An announcement at the end of the closing credits reads "Coming Soon -Alistair MacLean's Goodbye California". This movie was intended as the first in a series of Alistair MacLean adaptations, which would have included "El Dorado", "Athabasca", "Night Without End", and "The Way to Dusty Death". The next intended movie in the series, "Goodbye, California", was to be shot with a budget of between $12-$13 million. However, due to this movie's disappointing box-office performance, "Goodbye, California", and the other titles were never made by producer Peter Snell, who had bought the rights to numerous MacLean works in 1975, including ones at the time that had not even been published or written yet. Snell, however, did get The Hostage Tower (1980) and Detonator II: Night Watch (1995) made for television.

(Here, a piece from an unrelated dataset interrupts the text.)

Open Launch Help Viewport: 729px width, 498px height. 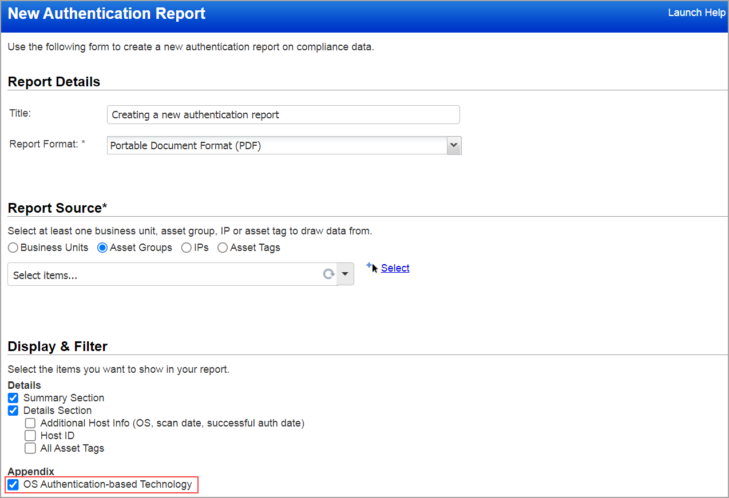pyautogui.click(x=696, y=12)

This movie was the most expensive movie ever made in Canada at the time, according to the book "The Hollywood Hall of Shame" by Harry Medved and Michael Medved.
A fatal accident occurred on location during filming in Stewart, British Columbia, where a helicopter pilot was killed while delivering camera equipment, having missed the landing spot on top of a mountain.
During production, director Don Sharp and four crew members got trapped and stranded on a glacier in a sudden blizzard whiteout during a location scouting trip. According to the 3/11/79 edition of "The Los Angeles Times", the five men were left without sufficient food and warm clothing until a search and rescue squad found them three days later.
Snow vehicles seen in this movie included Swedish Larven "Caterpillar" snow scooters and amphibious aircraft-propelled catamarans, known as hydrocopters. Of the latter, producer Peter Snell said, "There are only 80 of these built so far, and we are introducing them to general audiences. It's our toy, our version of the road chase through the streets of San Francisco for Bullitt (1968)."